I can’t stop staring at the white petals. “They weren’t here before.”

He doesn’t respond, but he doesn’t need to. The crime scene images taken at the time had no flowers. The reports made no mention. The lotuses are new—someone planted them here. Someone placed those awful flowers right over the place where the victim drowned.

 

 

9

 

 

Book of Cameron

 

 

Lakin: Then


Real memory or recovered memory? You might think: what’s the difference? A memory is a memory. Here’s the difference with recovered memories. They’re not always accurate. It’s like code. There’s a sequence to events, and when the mind can’t recall certain details, it looks at the events before and after to splice together the most logical sequence to fill the holes.

So what actually happened will be different than how my mind attempts to fill in the gaps.

I’ve been padding the blanks with what others tell me occurred, and what the case detectives—with years of experience—have deduced.

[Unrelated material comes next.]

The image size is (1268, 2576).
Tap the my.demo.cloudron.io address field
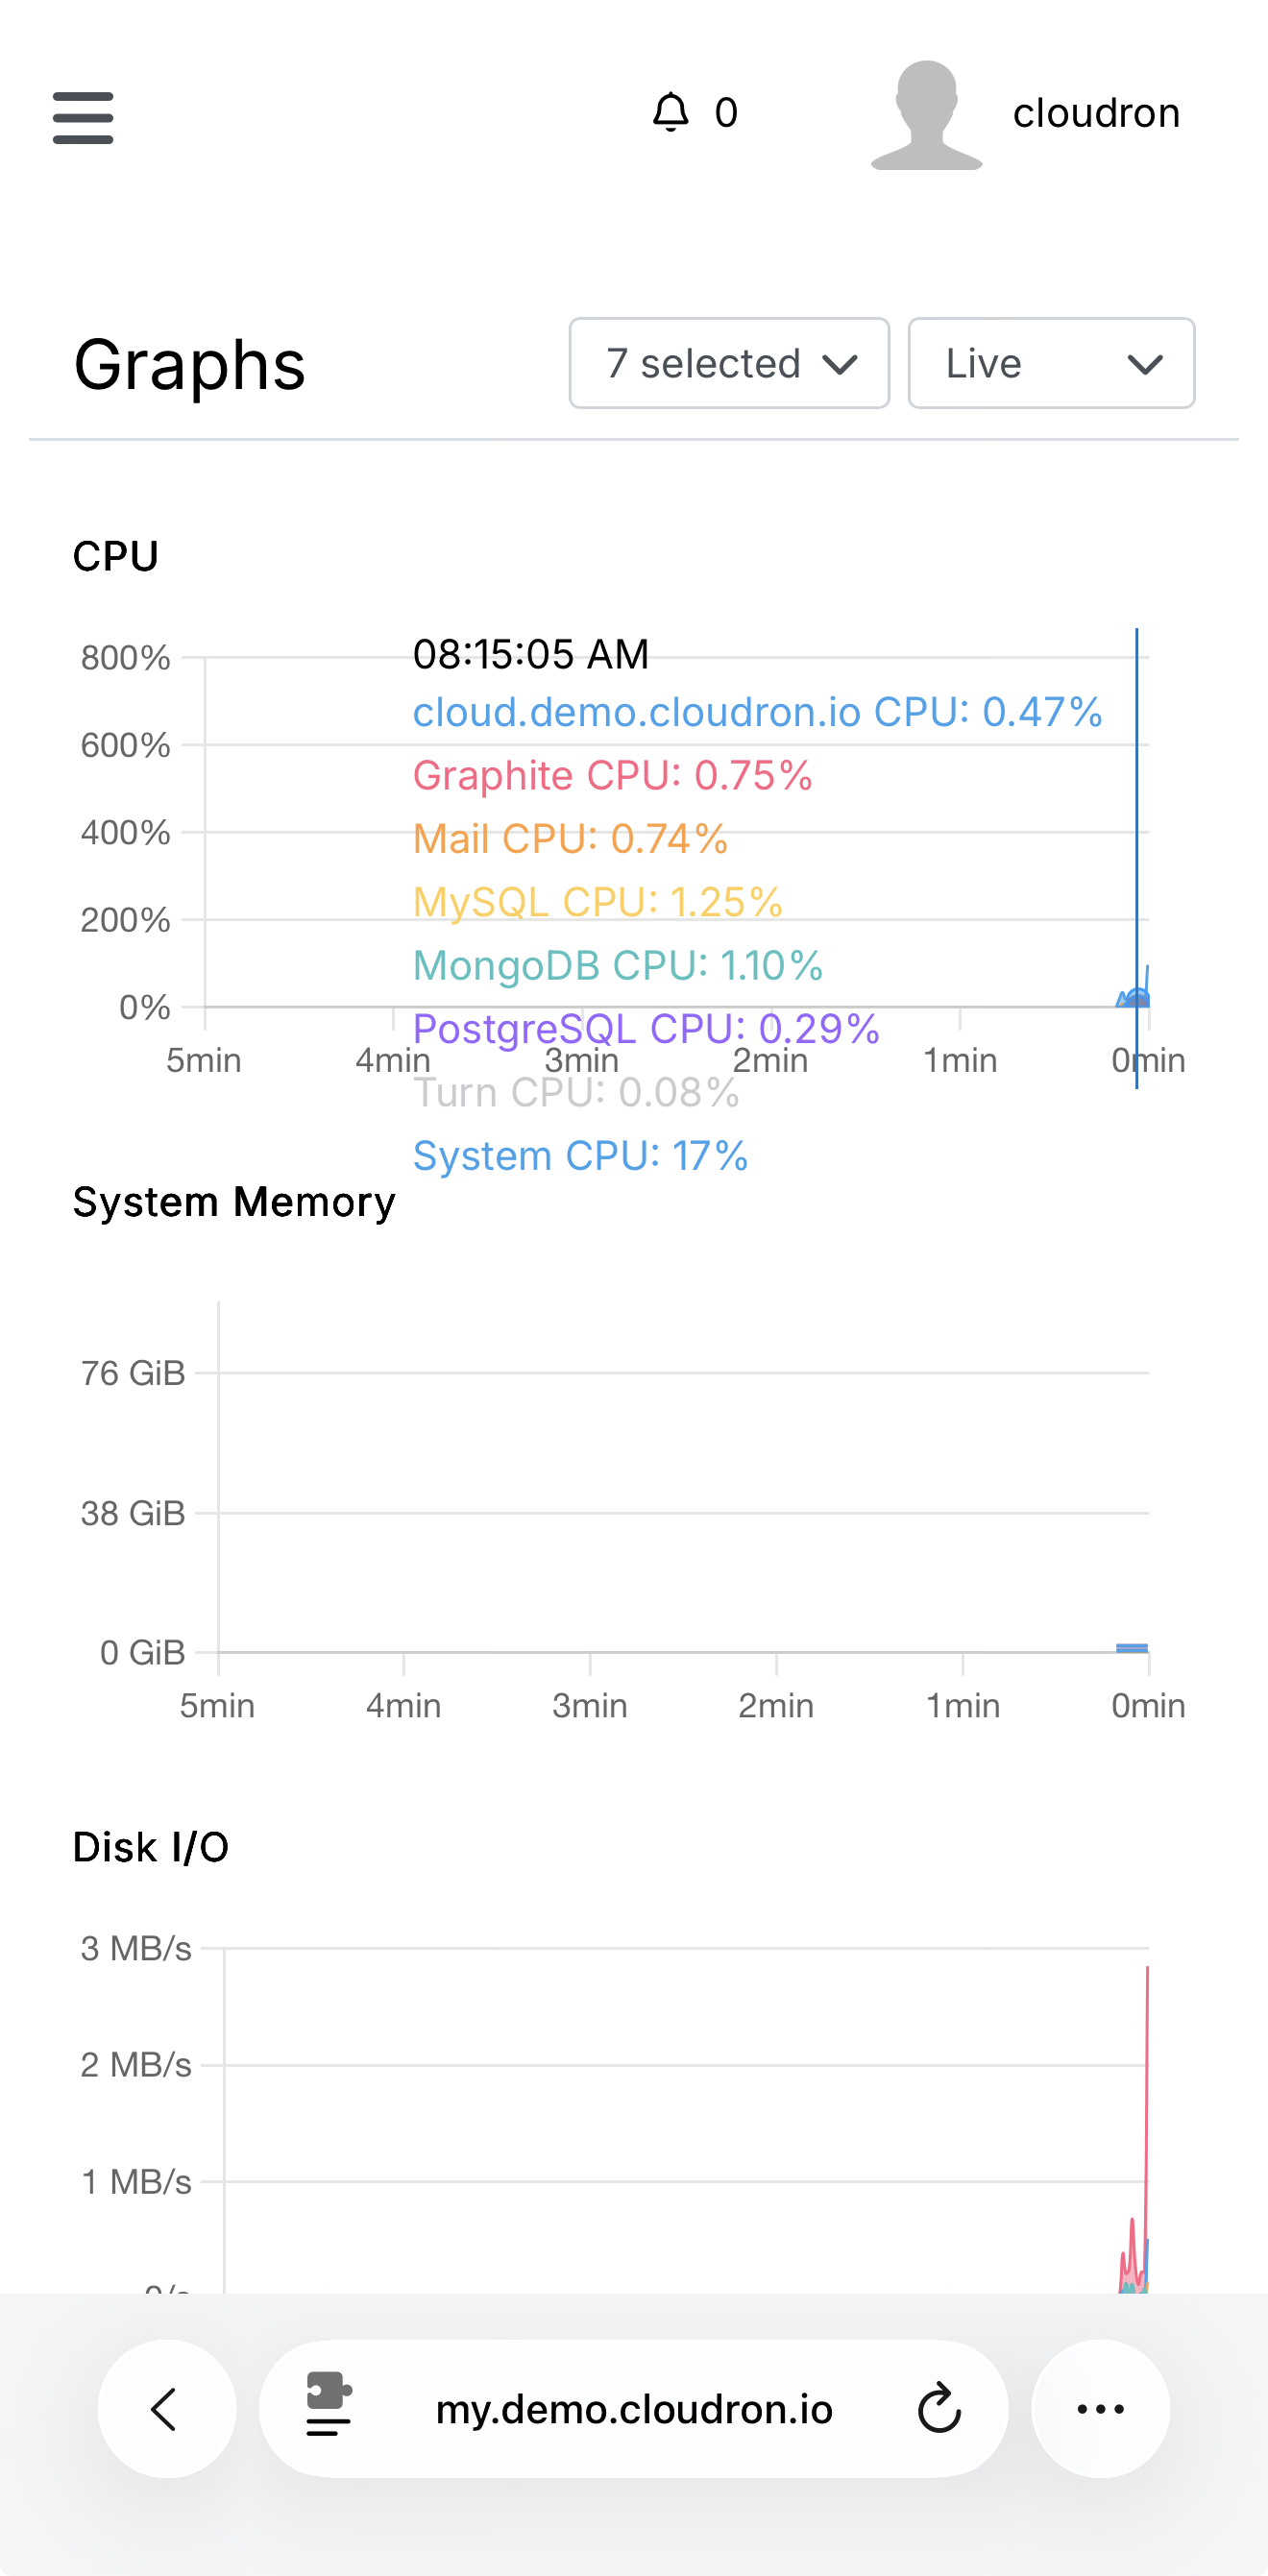[634, 2409]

Below is my recount of that night to the best of my ability:

The thump of reggae music imbued the night air of the Dock House. White string lights dotted the blackness above like a starlit canopy. It was beautiful, and in my distraught state, I swayed to the slow rhythm on a barstool, trying my damndest to forget.

Everything.

Cam had convinced me to go to my parents’ house. To get away from campus. On our way to Silver Lake, she took a detour; a quick stop at a bar to drink away my sorrows.

I chased the burn of heartache with soda. Then I chased the carbonated sweetness with water. Though Cam thought the shot glass held Vodka. I was there for her as much as she was there for me. This was her attempt to cheer me up. I was trying, but I’d never been a drinker. Hell, I’d never been drunk before. But admitting to that would have made me feel even more awkward, and I just longed for a moment of normalcy.

I shivered as the night’s warmth blanketed my body. It was a generic kind of comfort.

Cameron stood at the end of the bar top, flirting her way to another round of shots from the bartender. His name… Tony? Tyler? I waved it off, as if blowing off any of the random guys that had hit on us that night. Except by that point, there weren’t too many around.